27 Gesandtschaften sind in voller Rüstung angereist, ihrem König die Treue zu schwören.
Eine prunkvolle Zeremonie mit Barden, Feuerkünstlern und großer Begeisterung machte den ersten Abend des 5. bundesweiten Kurt-Hahn-Pokals zu einem großen Ereignis.
Bischof Dr. Karl-Heinz Wiesemann drückte den Kinder- und Jugendlichen seinen Respekt dafür aus, dass sie sich den anspruchsvollen Herausforderungen dieses ungewöhnlichen Wettkampfs stellen.
Auch der Bürgermeister von Hauenstein, Herr Bernhard Rödig, und Frau Gabriele Becker, die Leiterin der diesjährigen Gastgebereinrichtung, dem Jugendwerk St. Josef/Landau, waren gekommen um diesem ersten Abend bei zu wohnen.
Eben noch hatten die Gesandtschaften ihrem König den Treueid geleistet, da wurde Löwenherz vor ihren Augen von seinen Erzfeinden entführt. Das Entsetzen über diese Gräueltat war groß! Vier Tage hatten die 27 Gesandtschaften jetzt Zeit, alles zu tun, um ihren König zu finden und zu befreien.
Die Gesandtschaft der fünf Paladine aus Welschbillig, dem Orden Don Bosco Helenenberg zugehörig, bestand aus den Knappen Kai Rüggeberg, Fabian Wolff, Rene Wilbert, Holger Sittmann und Guerino Mazzuca.

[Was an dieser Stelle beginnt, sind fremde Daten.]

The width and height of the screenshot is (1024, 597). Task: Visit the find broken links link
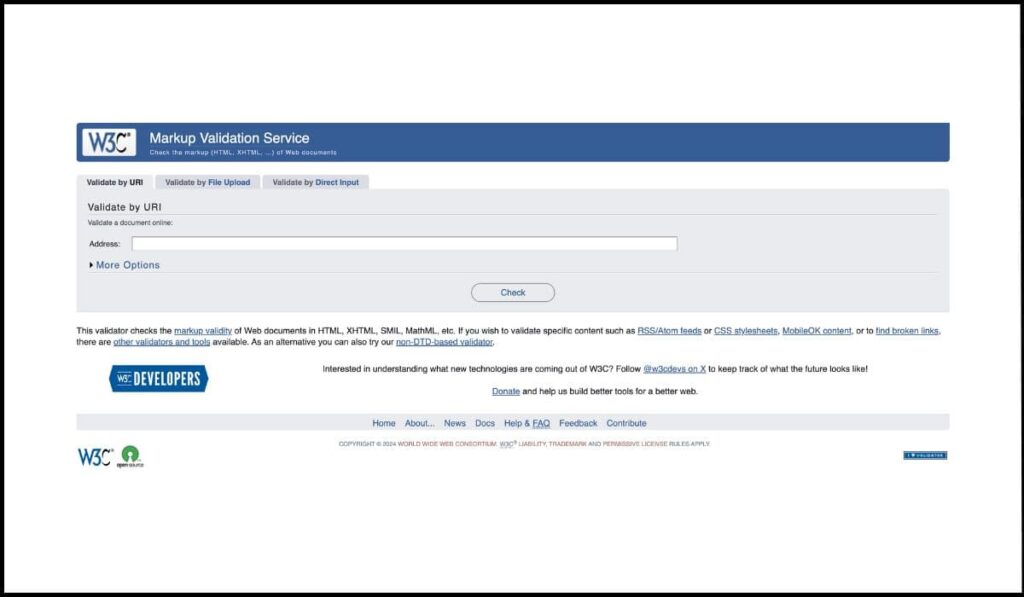[907, 330]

Um den entführten König zu befreien mussten sie einen Tag nach ihrer Ankunft, nur mit einer Karte ausgestattet, 23 km durch die Wälder um Hauenstein ziehen, um Hinweise auf den Aufenthaltsort des Königs zu finden. Dabei mussten sie Kordische Netze überwinden und Tjostkämpfe (Lanzenkämpfe) bestehen! Am ende des Tages schlugen sie inmitten des Waldes ihr Biwaklager auf, um gemeinsam die Nacht unter freiem Himmel zu verbringen.

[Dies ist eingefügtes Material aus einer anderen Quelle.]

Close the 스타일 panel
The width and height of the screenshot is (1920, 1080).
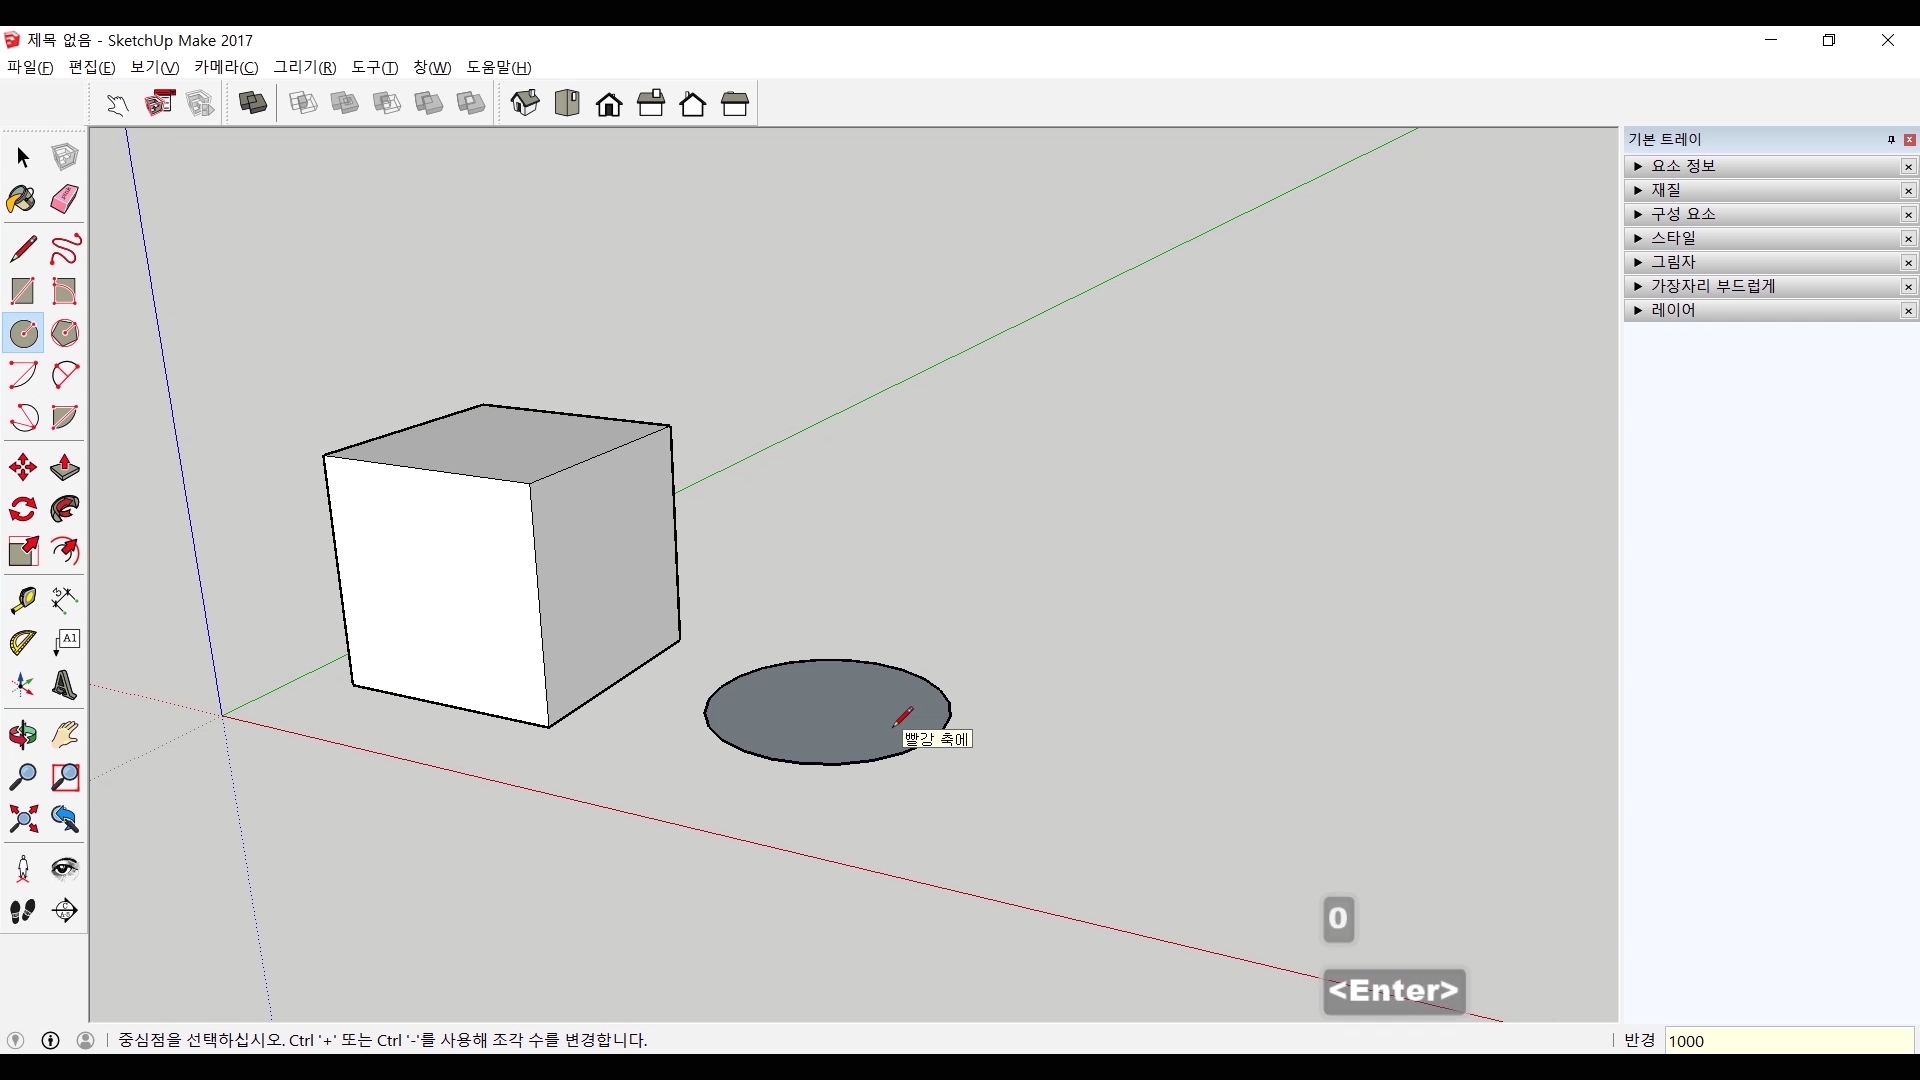[1908, 239]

Am nächsten Tag ging es direkt aus dem Biwak zu Fuß zu den „steilen Felsen und hohen Zinnen“ der Pfalz! Hier mussten die fünf Paladine ihren Mut und Kletterkünste unter Beweis stellen um genügend Tafelsilber zu sammeln, welches als Lösegeld zur Befreiung des Königs gebraucht wurde. Äußerst erfolgreich kehrten sie abends in ihr Lager zurück.
Am dritten Tage nach Entführung des Königs mussten sie auf ihren Stahlrössern ihre Ausdauer und Geschicklichkeit beim Reiten dieser Rösser zeigen.
Es galt 60 km mit dem Fahrrad zurück zulegen. Dabei mussten sie immer wieder im Zeitfahren und bei Geschicklichkeitsübungen (erneut Tjostkämpfe, Axt werfen oder über einen See hangeln) beweisen, dass sie bereit sind, König Löwenherz zu befreien. „Die fünf Paladine“ aus Welschbillig zeigten dabei, dass sie äußerst geschickt aber vor allem sehr schnell mit ihren Stahlrössern umgehen konnten. So kamen sie an diesem Abend als zweites Team im Lager an.
Nun galt es sich auszuruhen, um am nächsten Tag den König zu befreien.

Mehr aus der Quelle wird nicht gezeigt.